Via the Daily Caller. He’s right, but … I’m not sure anyone, up to and including nutty Joan Walsh, is claiming otherwise. (If Al Qaeda ends up ratcheting down the barbarity, it’ll be because of lessons they’ve learned from ISIS, not from the U.S.) On the other hand, opponents of EIT do frequently say that we need to set an example for the rest of the world in renouncing torture and I’ve never understood that argument either. Who are we setting an example for? Which countries are going to change how they handle terrorists because Dianne Feinstein released the CIA report? Don’t we count on other countries to stick with enhanced interrogation for our own rendition purposes?

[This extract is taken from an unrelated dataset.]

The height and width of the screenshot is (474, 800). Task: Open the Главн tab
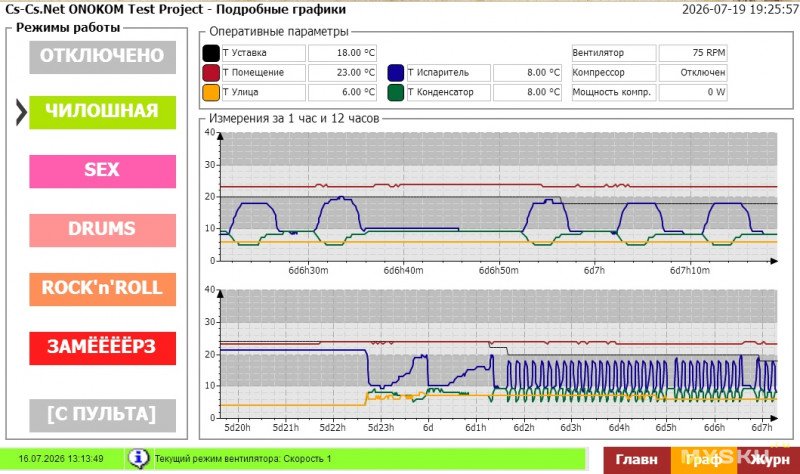pos(637,460)
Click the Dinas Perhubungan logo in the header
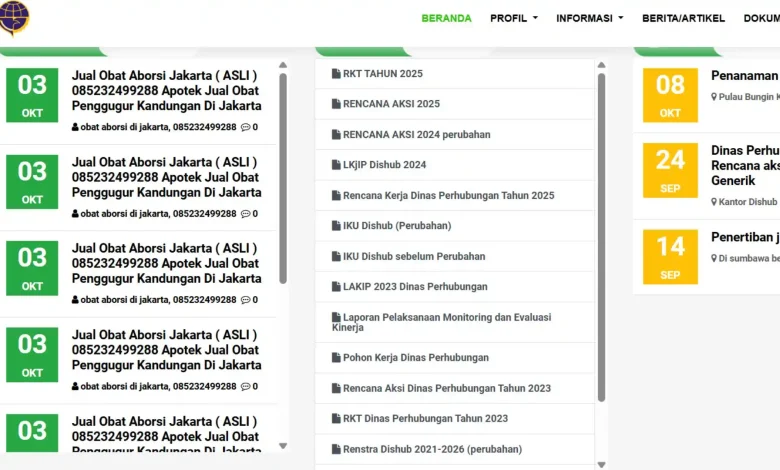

There are defensible reasons to oppose EIT. You can oppose it as being immoral, regardless of what intelligence gains might be had from it. You can oppose it for being too dangerous of a slippery slope, a special concern now that Obama’s expanded drone warfare to include jihadis with American citizenship. You can oppose it because it produces bad information under duress, something that’s certainly true in some cases but not as universally true as anti-EIT absolutists insist. You can even oppose it, a la Joe Biden, because it makes you feel warm and fuzzy inside to do so, the left’s own version of American exceptionalism. I don’t really see how you can oppose it as a way to influence other countries, though, except as a minor piece in a propaganda chess game. Renouncing CIA torture won’t stop Vladimir Putin from getting rough with his own prisoners but it will undercut him a bit if he argues that he’s only doing what the United States enthusiastically does to its own detainees. “Not enthusiastically!” we can now say. So, yay. Besides, the propaganda value in having global media revisit this old subject is much greater to someone like Putin than the propaganda loss he’s suffered in having Senate Democrats — who tolerated these practices for years before it became an issue for their base, of course — declare that America is sorry and will never do it again. For instance, here’s how the report is playing on a much-followed Twitter account devoted to Iranian propaganda:
— Khamenei.ir (@khamenei_ir) December 10, 2014
The lesson abroad won’t be that the United States regrets what it did but that the United States did it in the first place. Nor, I assume, will this count for much in restoring our “standing” abroad, or however this silly argument goes, when we’re still practicing drone warfare and will continue to do so for years to come. That’s probably the most irritating thing about liberal sanctimony on EIT: They crow about it not because it’s the most dubious practice of the war on terror — “signature strikes” from drones are harsher by any measure — but because the torture program can be laid more neatly in Bush’s lap, without as much culpability for Obama. If you doubt that there’s a partisan undercurrent to all this, eyeball this graph at FiveThirtyEight and note how torture became more popular in 2009, as Obama took office. That seems counterintuitive at first glance; support for torture should decline over time, you would think, as we get farther from 9/11. But that’s not what we see, and the reason we don’t see it is mainly because of a 10-point jump in support among Democrats five years ago — which coincided, of course, with Obama replacing Bush as president. Quite simply, some Democrats are okay with torture so long as a “more responsible” president, i.e. a guy on their own team, is in charge of it. And that’s also why left-wing criticism of the drone program, which is loud enough to get Obama to deliver a speech on the subject now and then but not quite loud enough to make him worry politically (especially when the media leaps to applaud him for being so thoughtful and conflicted ‘n stuff on the subject), has failed to end the practice. Obama’s as guilty as Bush is of war by drone, if not more so, so they can’t get too shrill about it. And so, surreally, we end up with results like this on the left’s hometown cable news network:
One policy is associated with Bush, the other — the more severe policy — with Obama. The results change accordingly. Remember that the next time you’re subject to an impromptu lecture on torture. Exit question: What on earth is Walsh talking about at the end here, arguing that EIT obviously doesn’t work because it hasn’t singlehandedly eliminated every major terror group on the planet? Even by usual Joan Walsh straw-man standards, that’s pretty Walsh-y.